» Instructions for the task
List every line below that contains the string "screenshot".

» Supplied information
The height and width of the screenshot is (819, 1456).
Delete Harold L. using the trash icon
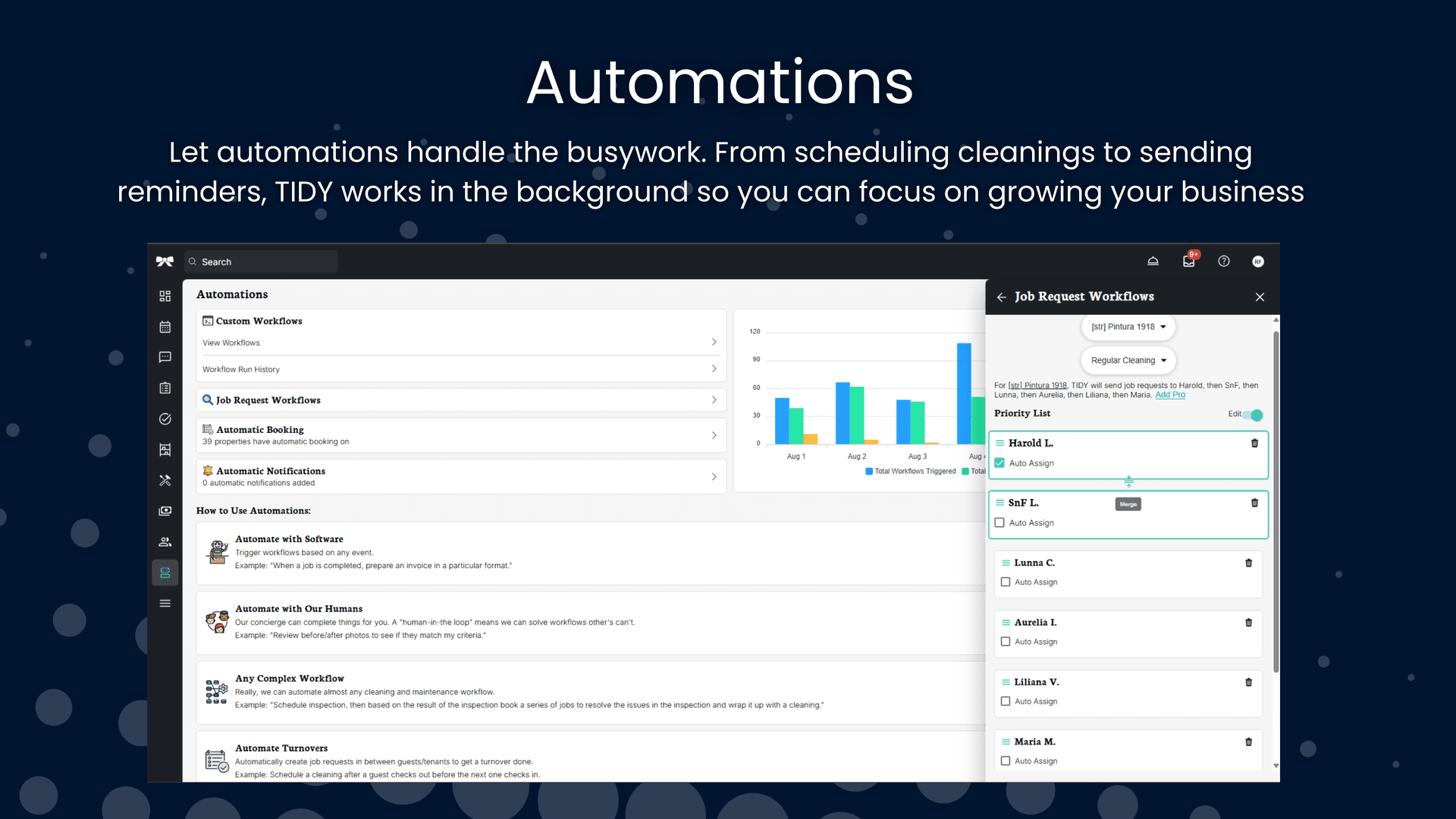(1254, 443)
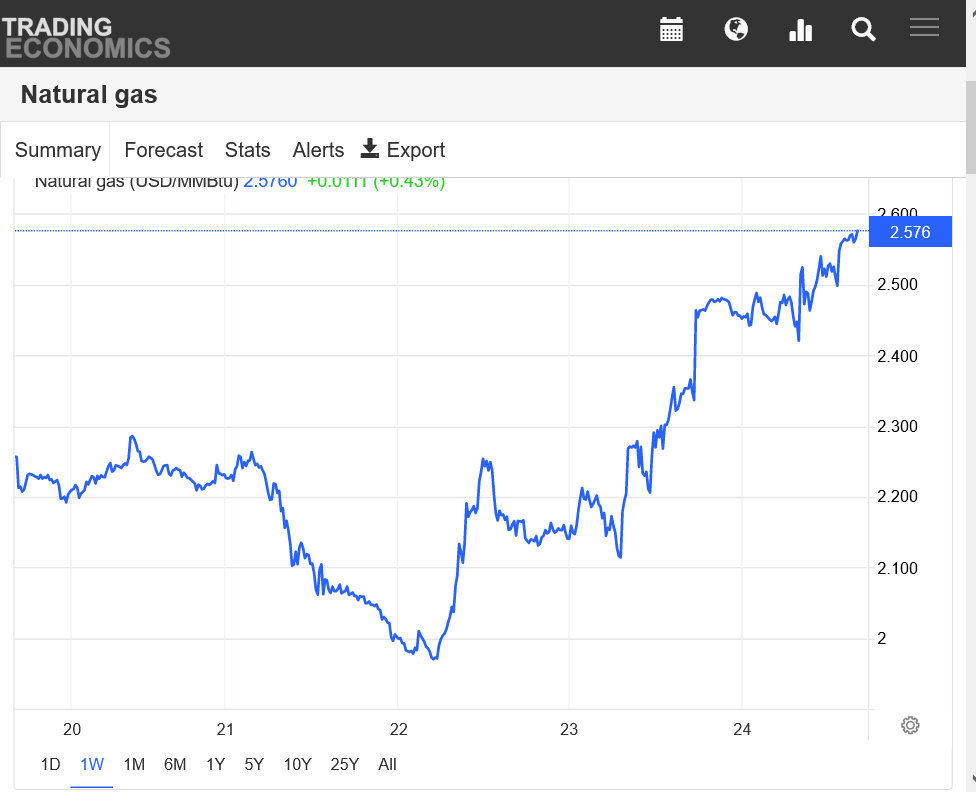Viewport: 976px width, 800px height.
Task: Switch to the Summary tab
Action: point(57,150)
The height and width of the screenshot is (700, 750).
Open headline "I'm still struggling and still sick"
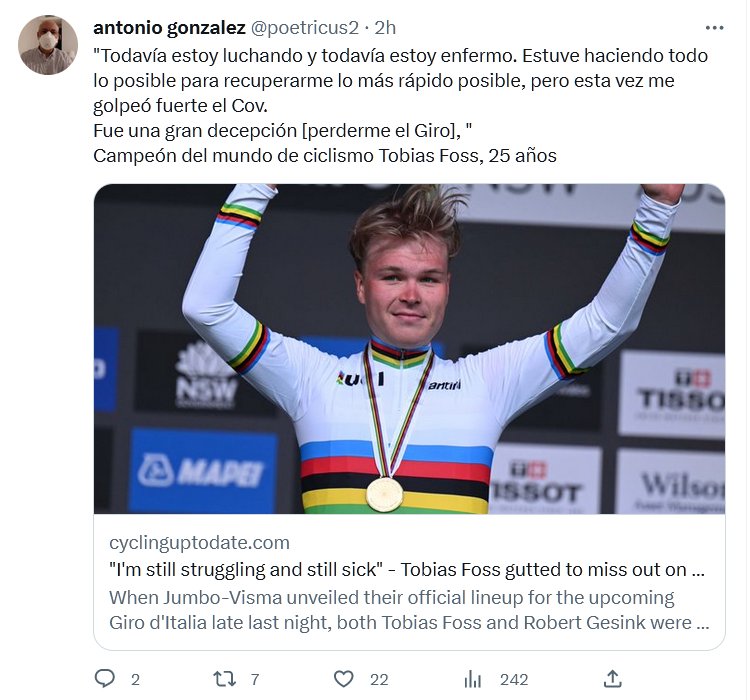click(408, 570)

» Task output
The height and width of the screenshot is (819, 1456).
The height and width of the screenshot is (700, 750).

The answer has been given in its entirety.